A couple of interesting articles:

The New York Times has an article by Ben Ratliff from a few days ago, going over some new releases including the new Alice Coltrane disc.

An article from the Newark Star Leger about the history of our humble little jazz radio station, WBGO.

Send comments to: Tim

Thursday, October 07, 2004

Albert Ayler – Holy Ghost Discs One & Two (Revenant, 2004)

Holy Ghost is the long-awaited boxed set with ten discs worth of previously unreleased material by the legendary avant-garde saxophonist and composer Albert Ayler. Packed in a large plastic replica “spirit box” with a hard cover 200 page book and some other ephemera, it’s quite an artifact. It’s interesting that I can buy a ten disc boxed set with all this stuff for around $80, but the new Miles Davis set with less music and “stuff” costs over $100!

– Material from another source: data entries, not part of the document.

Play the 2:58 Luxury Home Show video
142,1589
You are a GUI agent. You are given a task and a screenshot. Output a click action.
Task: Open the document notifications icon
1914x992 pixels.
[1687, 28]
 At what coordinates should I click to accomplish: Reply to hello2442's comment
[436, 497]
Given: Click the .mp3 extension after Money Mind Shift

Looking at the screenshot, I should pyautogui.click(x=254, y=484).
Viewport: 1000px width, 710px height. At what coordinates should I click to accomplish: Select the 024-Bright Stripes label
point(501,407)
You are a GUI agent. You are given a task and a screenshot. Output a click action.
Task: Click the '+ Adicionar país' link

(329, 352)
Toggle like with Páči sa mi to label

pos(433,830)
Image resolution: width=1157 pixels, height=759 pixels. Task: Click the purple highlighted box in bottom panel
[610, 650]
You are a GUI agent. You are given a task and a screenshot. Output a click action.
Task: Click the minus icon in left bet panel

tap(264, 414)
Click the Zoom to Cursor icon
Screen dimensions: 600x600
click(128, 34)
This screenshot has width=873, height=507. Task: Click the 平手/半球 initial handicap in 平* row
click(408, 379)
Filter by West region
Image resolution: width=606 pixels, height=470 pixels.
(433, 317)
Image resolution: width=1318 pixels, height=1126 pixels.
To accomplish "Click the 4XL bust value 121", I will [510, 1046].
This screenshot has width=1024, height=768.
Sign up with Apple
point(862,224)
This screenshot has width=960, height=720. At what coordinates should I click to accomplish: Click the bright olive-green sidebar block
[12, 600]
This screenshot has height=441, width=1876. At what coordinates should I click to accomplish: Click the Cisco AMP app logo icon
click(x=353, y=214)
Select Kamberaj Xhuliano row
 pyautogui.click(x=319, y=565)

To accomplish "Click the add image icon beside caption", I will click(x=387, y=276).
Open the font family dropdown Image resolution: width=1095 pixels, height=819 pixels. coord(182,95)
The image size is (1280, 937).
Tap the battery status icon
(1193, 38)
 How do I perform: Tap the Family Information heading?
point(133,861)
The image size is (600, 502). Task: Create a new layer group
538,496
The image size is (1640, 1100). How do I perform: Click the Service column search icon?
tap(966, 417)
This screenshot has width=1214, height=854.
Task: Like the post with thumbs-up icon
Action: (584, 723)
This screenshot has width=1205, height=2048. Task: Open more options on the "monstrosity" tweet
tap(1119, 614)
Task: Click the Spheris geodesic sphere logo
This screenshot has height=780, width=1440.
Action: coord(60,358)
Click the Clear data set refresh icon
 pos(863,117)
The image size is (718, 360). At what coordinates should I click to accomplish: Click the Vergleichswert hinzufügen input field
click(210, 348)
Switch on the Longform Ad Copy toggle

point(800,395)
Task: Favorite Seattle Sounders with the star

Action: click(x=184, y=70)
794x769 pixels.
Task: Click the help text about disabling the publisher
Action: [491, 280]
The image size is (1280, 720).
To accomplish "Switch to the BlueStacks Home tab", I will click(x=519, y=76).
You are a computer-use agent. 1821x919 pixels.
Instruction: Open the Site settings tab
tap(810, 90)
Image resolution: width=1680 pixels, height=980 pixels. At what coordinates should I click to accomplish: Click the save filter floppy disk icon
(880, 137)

The music is in chronological order, so it kicks off with Ayler in Europe in 1962 playing with a very conventional group of musicians who were clearly not ready for the journey that he was starting to embark upon. It’s interesting to hear Ayler play with this relatively straight-ahead backing group on some standards, notably “Sonnymoon For Two” and “Summertime” during which he starts to hint at the dark wide tone he would use in future recordings. Disc one then moves on to a fascinating find, Ayler sitting in with Cecil Taylor’s group in Copenhagen. This was around the time Taylor recorded his famous album Nefertiti and Ayler fits right in with the group improvising well and truly holding his own.

Disc Two documents Ayler back in the U.S. with sympathetic backing form Gary Peacock and Sunny Murray and it marks the first appearance in this set of some of the themes that Ayler would play for the rest of his life. “Ghosts,” “The Wizard” and “Spirits” would all hearken back to an earlier time in African-American music when brass funeral bands and field-hollers were common throughout the south. Despite the relative simplicity of the themes, Ayler and company make the most of them, staying rooted in the gospel/spiritual ground, but using volume and texture to explore the length and breadth of the musical possibilities that these compositions allow. The sound quality is surprisingly good for these recordings, the subtlety of Murray’s rhythms and Peacock’s bass come through clearly, and the leader’s saxophone comes through like an air-raid siren.